All hail the Christmas tree, a mighty survivor from Mesozoic times | Susannah Lydon
Christmas is full of festive fun for palaeontologists. After all, the Christmas tree in your living room would be at home with the dinosaurs
Palaeontologists have a slightly different take on the world, even at Christmas: Christmas dinner is the ceremonial dissection of an avian dinosaur, and there's no finer joke than a half a billion year old arthropod named after Santa Claus. And so it is with Christmas trees: most people see them as the slightly pagan focal point of their festive decorations. I see this as the one time of year when people actually pay any attention to these mighty survivors from Mesozoic times.

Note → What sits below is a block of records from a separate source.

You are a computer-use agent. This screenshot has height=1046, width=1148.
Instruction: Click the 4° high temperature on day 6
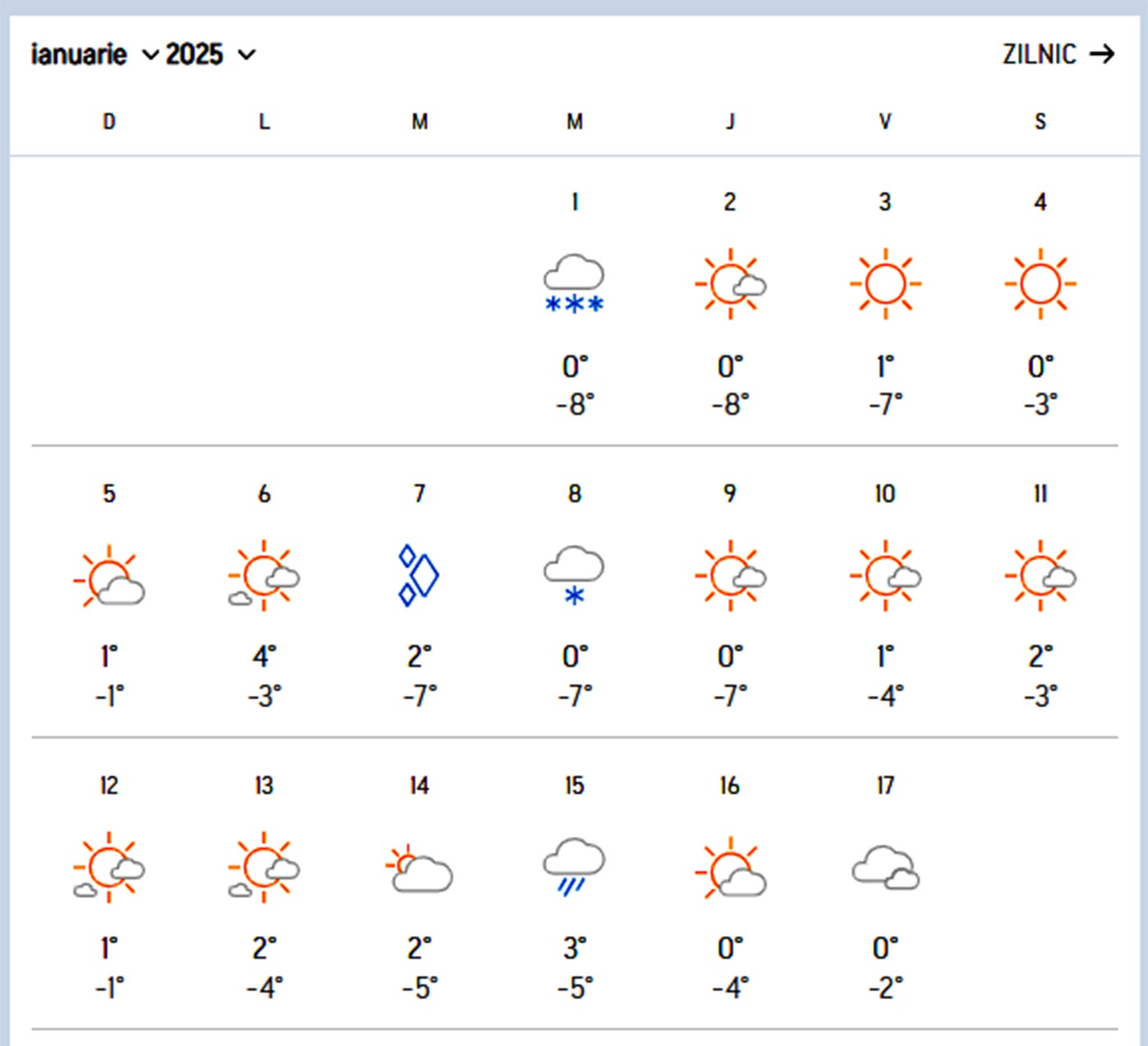(x=264, y=657)
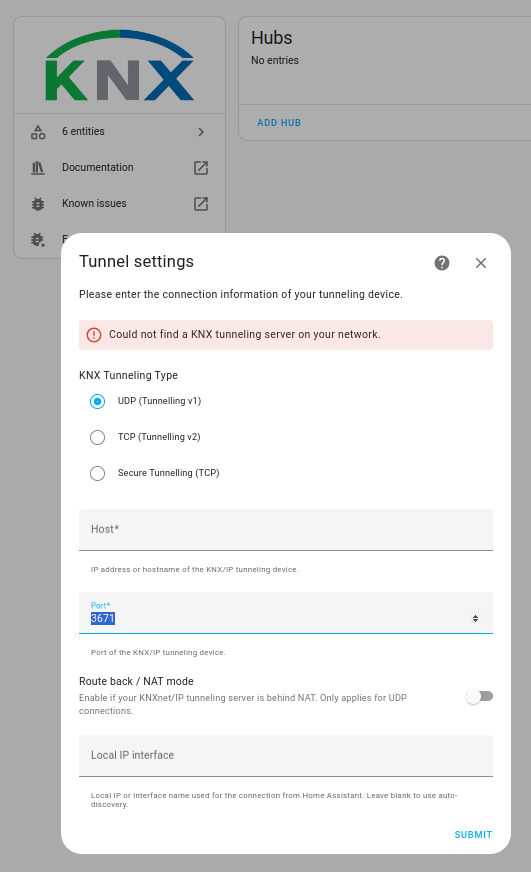Image resolution: width=531 pixels, height=872 pixels.
Task: Click the entities shapes icon
Action: click(38, 132)
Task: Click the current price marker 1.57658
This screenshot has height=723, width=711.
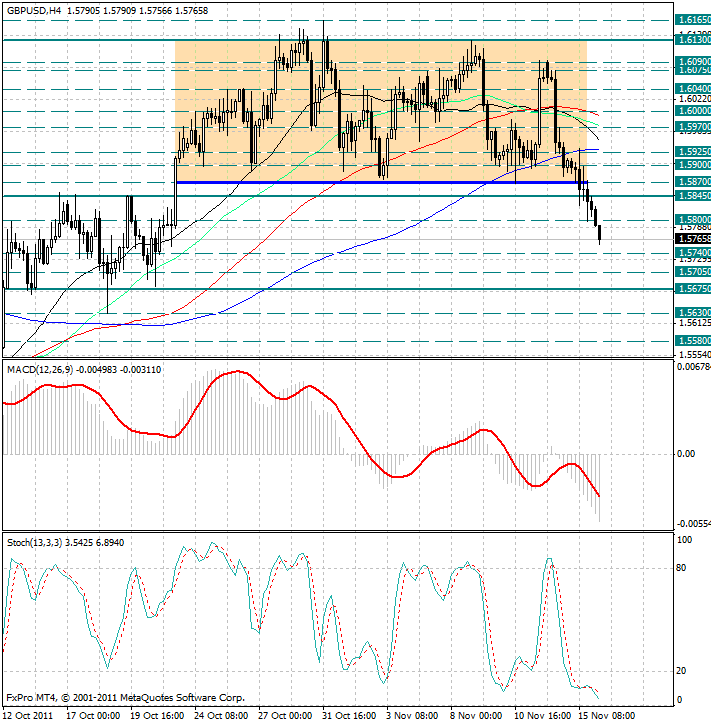Action: pos(691,239)
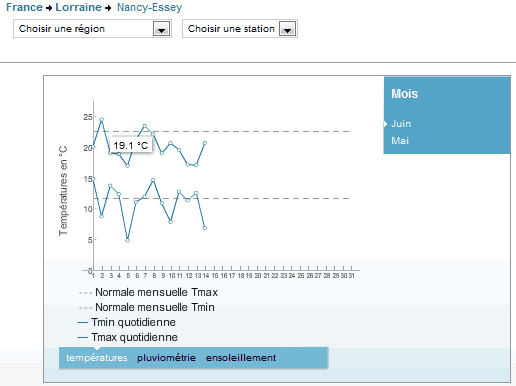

In the UK, the Norway Spruce Picea abies is the traditional species to be festooned with decorations of questionable taste. It exhibits all of the qualities associated with most modern conifers: it is an evergreen woody tree, bearing seeds in cones. It shows monopodial growth (it has one trunk), and strong apical dominance (it grows up more strongly than its branches grow out). It also produces resin, which protects the tree from fungal attack and from pests. It is long-lived (a group of clones in Sweden was carbon-dated at 9550 years old) and is relatively slow-growing: this year's Trafalgar Square Christmas tree is 27 metres tall and was 95 years old when it was felled.